* _The task_: Rewrite the records from the line containing "You are a computer-use" through the end as a numbered list, skipping blank lines. Leave the pictures out.

* _Entries supplied_:
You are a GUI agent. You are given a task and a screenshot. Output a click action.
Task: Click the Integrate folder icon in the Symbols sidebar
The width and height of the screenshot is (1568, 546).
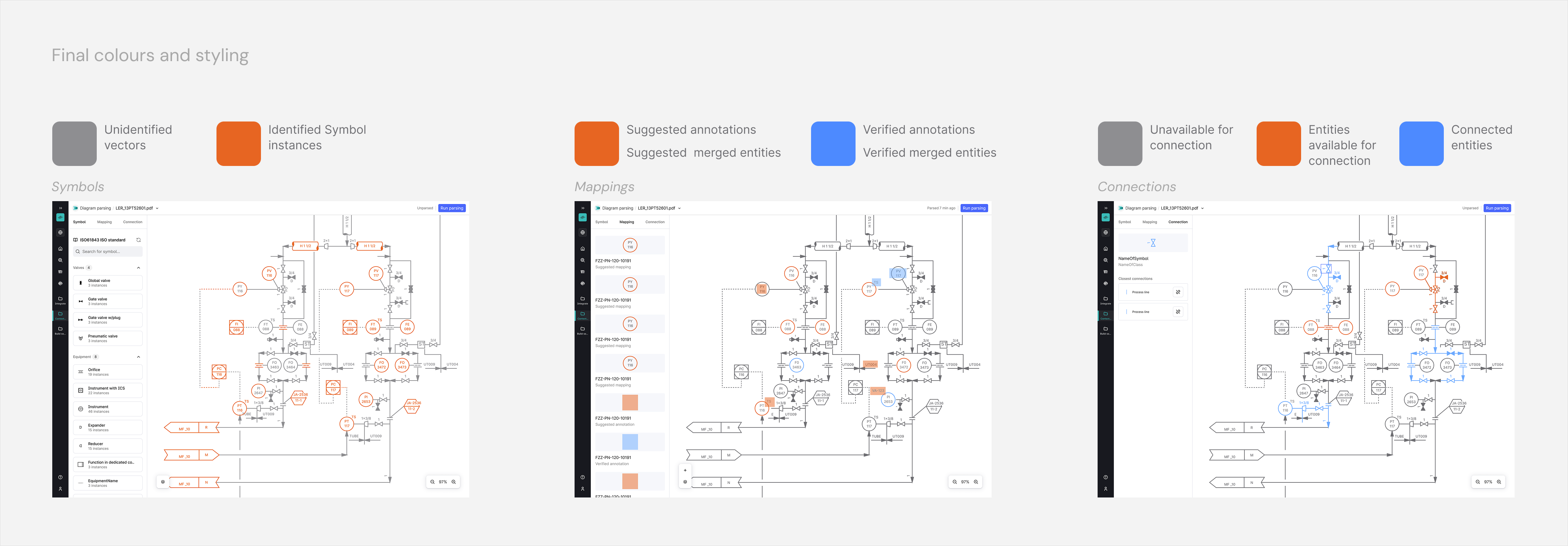[x=60, y=299]
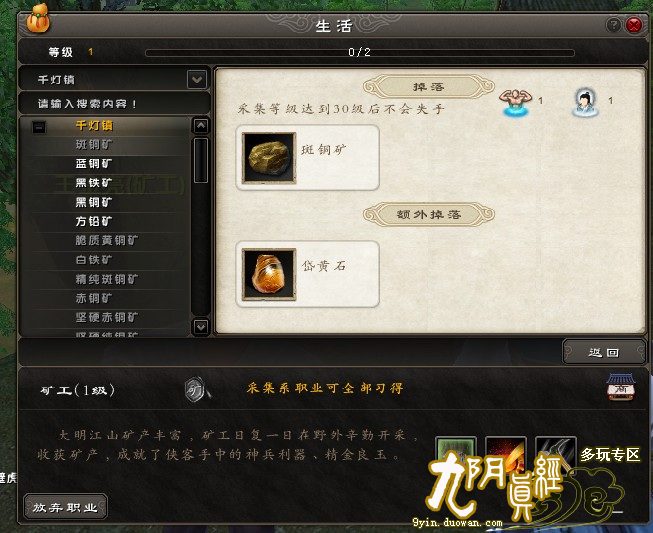
Task: Open the shop building icon
Action: [621, 386]
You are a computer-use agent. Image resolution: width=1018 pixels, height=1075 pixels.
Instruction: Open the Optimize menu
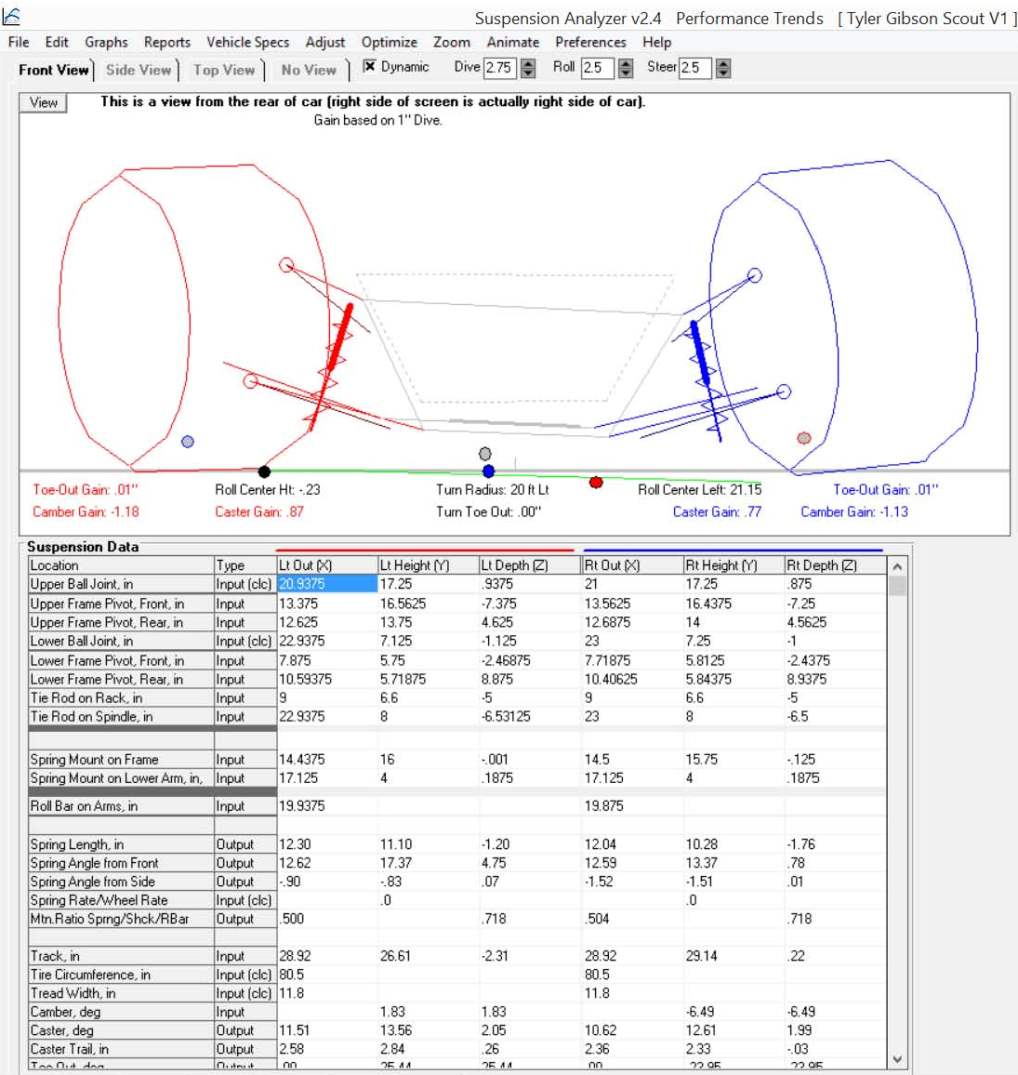(x=389, y=42)
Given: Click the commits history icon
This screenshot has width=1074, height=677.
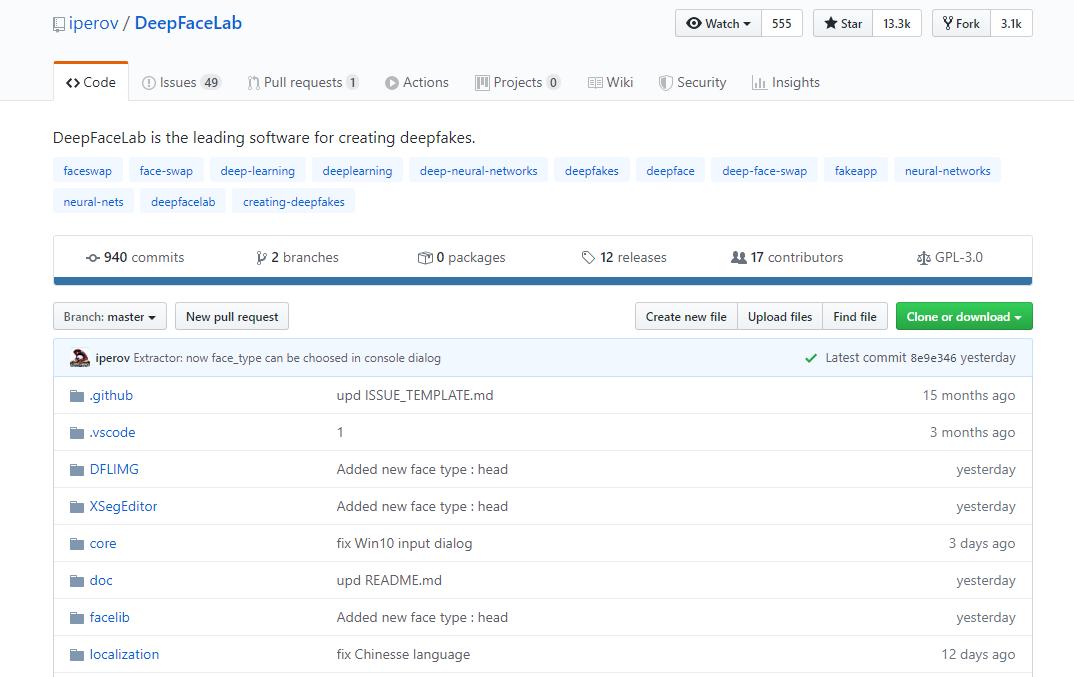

* _Correct result_:
1. You are a computer-use agent. Image resolution: width=1018 pixels, height=1075 pixels.
2. Instruction: Open the Optimize menu
3. (x=389, y=42)
4. Given: Click the commits history icon
5. This screenshot has width=1074, height=677.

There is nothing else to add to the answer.